Learning temporal embeddings from electronic health records of chronic kidney disease patients
Aditya Kumar, Mario A. Cypko, Oliver Amft
TL;DR
The paper tackles the challenge of learning temporally rich, task-agnostic representations from longitudinal EHR data for model-guided medicine. It compares vanilla LSTM, attention-augmented LSTM, and time-aware LSTM (T-LSTM) on a CKD cohort from MIMIC-IV, training embeddings separately from end-to-end mortality predictors. The T-LSTM produced the most structured embedding space (DBI 9.91) and highest CKD-stage accuracy (0.74), while embedding-based downstream mortality prediction achieved higher accuracy (0.82–0.83) and AUROC/AUPRC (≈0.89–0.90) than direct end-to-end learning.

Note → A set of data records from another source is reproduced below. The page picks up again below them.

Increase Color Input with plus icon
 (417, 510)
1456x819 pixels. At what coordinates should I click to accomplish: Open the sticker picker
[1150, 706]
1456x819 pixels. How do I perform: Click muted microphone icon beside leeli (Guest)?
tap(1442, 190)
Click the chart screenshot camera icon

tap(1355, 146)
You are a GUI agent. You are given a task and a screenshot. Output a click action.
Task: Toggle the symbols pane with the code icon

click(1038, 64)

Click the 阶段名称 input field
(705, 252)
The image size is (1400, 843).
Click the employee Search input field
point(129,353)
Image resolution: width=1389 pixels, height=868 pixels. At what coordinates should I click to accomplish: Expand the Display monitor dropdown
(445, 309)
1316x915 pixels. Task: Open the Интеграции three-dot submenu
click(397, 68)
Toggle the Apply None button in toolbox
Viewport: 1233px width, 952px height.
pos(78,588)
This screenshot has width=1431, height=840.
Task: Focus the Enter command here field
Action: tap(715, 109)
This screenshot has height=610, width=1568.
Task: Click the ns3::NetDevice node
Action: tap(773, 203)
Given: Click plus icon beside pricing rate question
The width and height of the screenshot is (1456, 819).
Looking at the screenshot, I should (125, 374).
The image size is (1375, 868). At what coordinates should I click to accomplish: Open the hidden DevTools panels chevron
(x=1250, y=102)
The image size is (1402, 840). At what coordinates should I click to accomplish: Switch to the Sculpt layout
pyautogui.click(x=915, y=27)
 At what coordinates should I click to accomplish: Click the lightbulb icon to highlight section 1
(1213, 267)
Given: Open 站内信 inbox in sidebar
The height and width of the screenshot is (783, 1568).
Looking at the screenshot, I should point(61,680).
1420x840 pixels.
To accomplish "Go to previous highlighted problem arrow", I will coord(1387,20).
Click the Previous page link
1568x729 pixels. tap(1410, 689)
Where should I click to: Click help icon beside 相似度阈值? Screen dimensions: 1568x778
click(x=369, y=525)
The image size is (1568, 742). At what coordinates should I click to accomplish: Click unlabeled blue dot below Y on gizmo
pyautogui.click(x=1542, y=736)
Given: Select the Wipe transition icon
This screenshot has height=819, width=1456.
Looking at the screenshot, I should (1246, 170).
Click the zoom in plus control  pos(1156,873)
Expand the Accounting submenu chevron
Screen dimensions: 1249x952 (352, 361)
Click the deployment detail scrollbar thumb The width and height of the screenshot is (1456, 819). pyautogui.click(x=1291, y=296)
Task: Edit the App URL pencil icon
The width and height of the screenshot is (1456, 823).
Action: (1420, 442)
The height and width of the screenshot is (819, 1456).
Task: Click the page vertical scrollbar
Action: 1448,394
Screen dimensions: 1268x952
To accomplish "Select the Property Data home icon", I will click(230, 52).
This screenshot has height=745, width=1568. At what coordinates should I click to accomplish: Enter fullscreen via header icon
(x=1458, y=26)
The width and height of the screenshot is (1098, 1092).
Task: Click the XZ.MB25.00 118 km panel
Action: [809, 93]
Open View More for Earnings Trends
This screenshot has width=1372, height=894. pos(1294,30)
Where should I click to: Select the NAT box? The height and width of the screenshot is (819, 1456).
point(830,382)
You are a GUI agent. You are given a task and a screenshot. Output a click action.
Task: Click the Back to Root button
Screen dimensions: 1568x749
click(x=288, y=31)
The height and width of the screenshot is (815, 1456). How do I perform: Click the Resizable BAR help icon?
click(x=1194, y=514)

The results support using temporal embeddings as a foundation for multi-task, clinically useful representation learning in digital patient models.
Abstract
We investigate whether temporal embedding models trained on longitudinal electronic health records can learn clinically meaningful representations without compromising predictive performance, and how architectural choices affect embedding quality. Model-guided medicine requires representations that capture disease dynamics while remaining transparent and task agnostic, whereas most clinical prediction models are optimised for a single task. Representation learning facilitates learning embeddings that generalise across downstream tasks, and recurrent architectures are well-suited for modelling temporal structure in observational clinical data. Using the MIMIC-IV dataset, we study patients with chronic kidney disease (CKD) and compare three recurrent architectures: a vanilla LSTM, an attention-augmented LSTM, and a time-aware LSTM (T-LSTM). All models are trained both as embedding models and as direct end-to-end predictors. Embedding quality is evaluated via CKD stage clustering and in-ICU mortality prediction. The T-LSTM produces more structured embeddings, achieving a lower Davies-Bouldin Index (DBI = 9.91) and higher CKD stage classification accuracy (0.74) than the vanilla LSTM (DBI = 15.85, accuracy = 0.63) and attention-augmented LSTM (DBI = 20.72, accuracy = 0.67). For in-ICU mortality prediction, embedding models consistently outperform end-to-end predictors, improving accuracy from 0.72-0.75 to 0.82-0.83, which indicates that learning embeddings as an intermediate step is more effective than direct end-to-end learning.